Calling out, or checking their maps with a flashlight, would have been fatal. To find each other, they relied on their clickers, which some believe to have originated as prizes in Cracker Jack boxes.
To identify each other, one man would click once. If he was answered with two clicks, he’d found a friend. “The first American I picked up, I picked up with this,” recalled a veteran. “I gave him a click and he responded with two clicks. Boy, was I glad to see him.” Through the next few hours, he used his clicker to draw together a patrol.
Commander of the 101st Airborne Division, General Maxwell D. Taylor, said, “I had my pistol in one hand, my cricket in the other… I crept along the hedgerow looking for a gate.

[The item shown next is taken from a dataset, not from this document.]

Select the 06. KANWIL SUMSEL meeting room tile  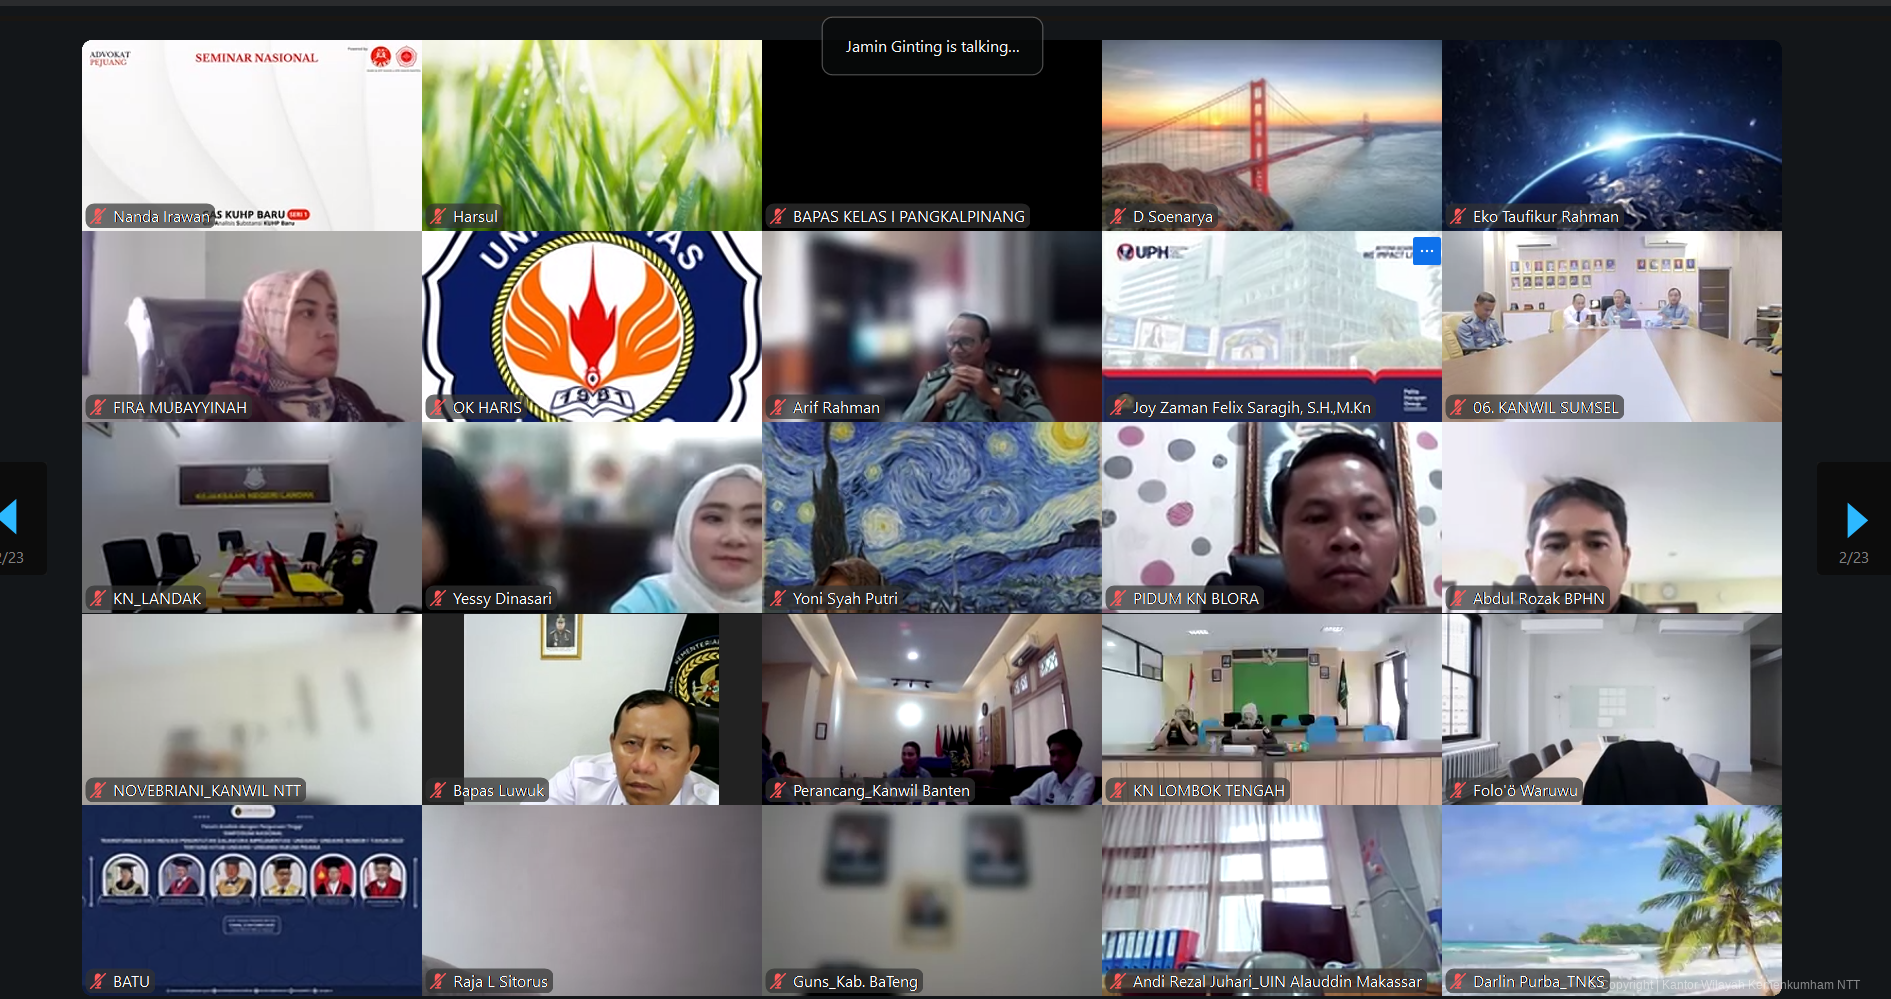click(x=1611, y=325)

Just as I found it, I heard a stir on the other side. I drew my pistol and got all set. Then I heard the click. That was the most pleasant sound I ever heard in the entire war.”
General Taylor is said to have anticipated his men would need a way of finding each other in the likely chaos of D-Day. His aide, Pfc. Cecil J. Mick, thought of the child’s toy. Whether it was a toy or a band leader’s timer, the clicker saw service only on D-Day. Afterward they were to be discarded.

Former Army Capt Sam Gibbons holds cricket

“The Germans picked them up off people they’d captured and people they’d killed, so it wasn’t a secret device anymore,” recalled Army Capt. Sam Gibbons.